Afterwards a Dublin government spokesman said he hoped that this would reduce the accusations by Unionists. But Jim Allister of the Democratic Unionists in Belfast claimed that the republic showed no signs of dealing with other ''wanted'' terrorists within its borders. He claimed that this could only be done by ''proper extradition,'' that is by handing over suspects to stand trial in the North.

So far the republic has declined to do this. Southerners claim that extradition of suspects, who could claim a political motive for their alleged actions, would raise complex constitutional problems. So, despite the existing cross-border legislation, the north-South deadlock remains because of security and extradition issues.

There have been some positive signs. The republic has agreed to provide natural gas at a competitive price to the North's hard-hit gas industry. The Irish Premier Charles Haughey has been sympathetic toward providing a possible order for Belfast's ailing shipbuilding industry. And he has intervened to try to persuade the European Community to provide some much needed money to improve Belfast's housing. Yet these hopeful signs are outweighed by Northern suspicions of not only the republic but of Mr. Haughey himself.

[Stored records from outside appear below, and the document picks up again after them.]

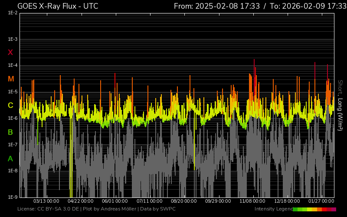Click the yellow C flare class label
347x217 pixels.
tap(10, 105)
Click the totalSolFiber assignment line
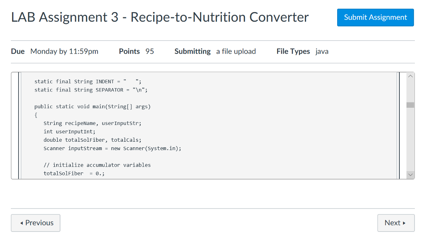Image resolution: width=430 pixels, height=242 pixels. coord(74,173)
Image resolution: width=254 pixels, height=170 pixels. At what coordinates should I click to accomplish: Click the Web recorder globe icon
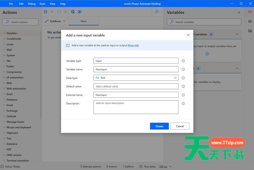pyautogui.click(x=73, y=12)
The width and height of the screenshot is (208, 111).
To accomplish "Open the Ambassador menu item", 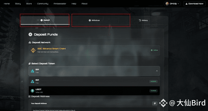I will (60, 4).
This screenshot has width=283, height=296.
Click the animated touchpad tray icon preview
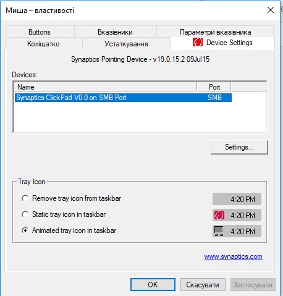[x=219, y=231]
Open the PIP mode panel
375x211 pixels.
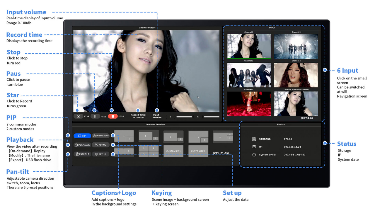pos(82,136)
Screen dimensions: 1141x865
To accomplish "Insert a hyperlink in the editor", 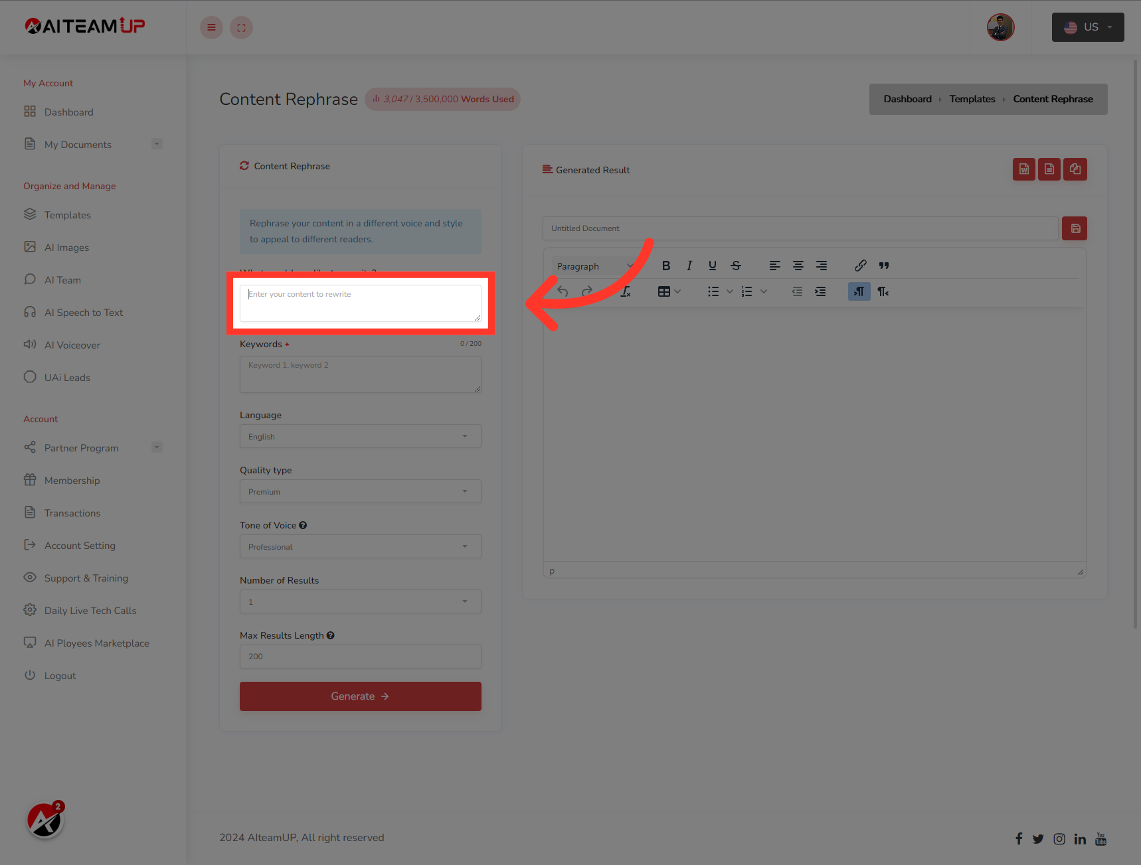I will 860,265.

He has long been regarded in the North as a hard-line Republican. Recently his failure to back Britain in the Falklands crisis have further incensed his Unionist critics. Relations between Britain and Ireland are said to be chilly in the Falklands aftermath. A further meeting between England's Margaret Thatcher and Haughey, has not been scheduled.

Haughey, with not a little Irish whimsy, said that as Britain had been preoccupied with the Falklands ''to put it mildly,'' he had not deemed it appropriate to ask for a summit meeting. In plain terms that means that the Irish border, and the resultant North-South rift, is more rather than less entrenched after the events of recent weeks.